La primera gran alerta al respecto fue el huracán Mitch, que constituyó un hito en el tema de gestión de riesgo no solamente para El Salvador, sino para Centroamérica; desde entonces, los eventos climáticos extremos son cada vez más frecuentes y, por ende, no dan lugar más que al asistencialismo, sin margen para siquiera la preparación o la contingencia. Esa es precisamente una de las características del cambio climático —otras son el aumento de la temperatura y de las sequías—; lo más grave es que la frecuencia de los desastres hunde a países como este en un bucle de emergencias que, a la postre, supone cuantiosas pérdidas e incide decisivamente en la ralentización del crecimiento económico.
Después de tantos daños a partir de la mencionada destrucción ocasionada por Mitch (175 muertos, cientos de desaparecidos, 80 mil damnificados, más de diez mil viviendas dañadas y el 7 % de las escuelas destruidas), en El Salvador ni siquiera la sucesión de fenómenos naturales —Adrián, tormenta tropical Stan, Ida, Ágata, Depresión 12 E, etcétera— propició una conversación nacional lúcida y comprometida de cara al cambio climático, entre otros motivos porque es inevitable explicarlo a partir de la depredación y destrucción medioambiental en El Salvador, la contaminación y la creciente vulnerabilidad en la que esos fenómenos dejan a la población, con saña en la de renta más baja.

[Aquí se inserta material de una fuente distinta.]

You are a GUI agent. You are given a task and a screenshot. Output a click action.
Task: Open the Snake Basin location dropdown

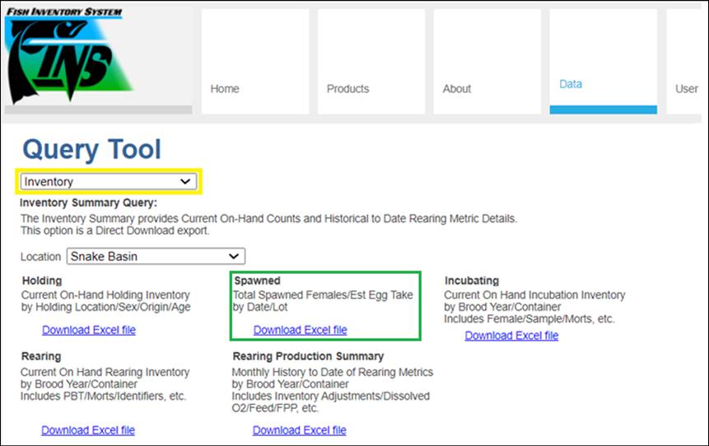(x=156, y=256)
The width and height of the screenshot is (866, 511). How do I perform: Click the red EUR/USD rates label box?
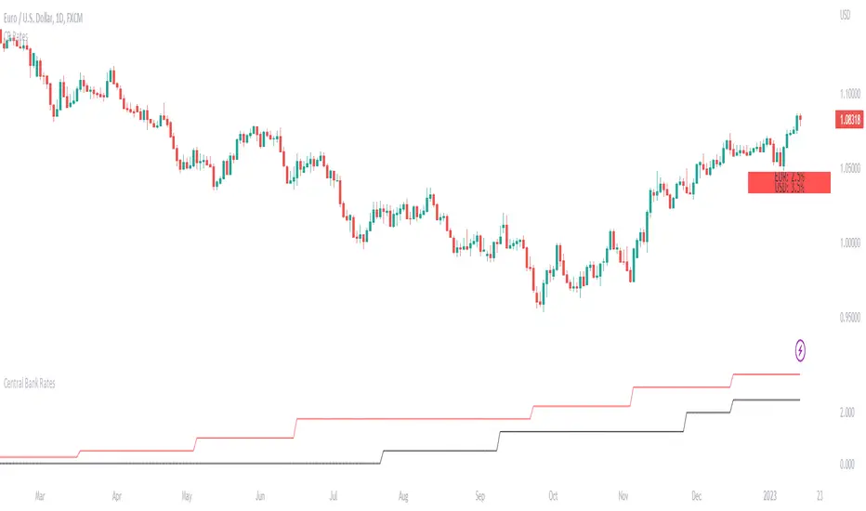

La otra situación que cambió recién es que, si los programas de asistencia social gubernamentales eran insuficientes para promover el bienestar y que no hubo durante muchos años una política social integral que reconociera que los programas de protección a los más vulnerables deben ser complementarios a las políticas universales, la cobertura que el Estado brindaba a la ingente población más necesitada disminuyó con algunas de las medidas de ajuste fiscal, con la contracción de la inversión en varias carteras y con la reconfiguración del mapa político-administrativo en lo tocante a las alcaldías. Agréguese que la labor que decenas de oenegés hacían en auxilio a las municipalidades también entró en una pausa el último mes, debido a situaciones de las que la ciudadanía es completamente ajena.
No es un panorama esperanzador. Se requiere de mucha voluntad política y de empatía con la población para reconocer que algunas decisiones han sido precipitadas y que la vulnerabilidad aumentó de modo acelerado los últimos años, ya no sólo por inacción, sino por la misma actividad del Estado.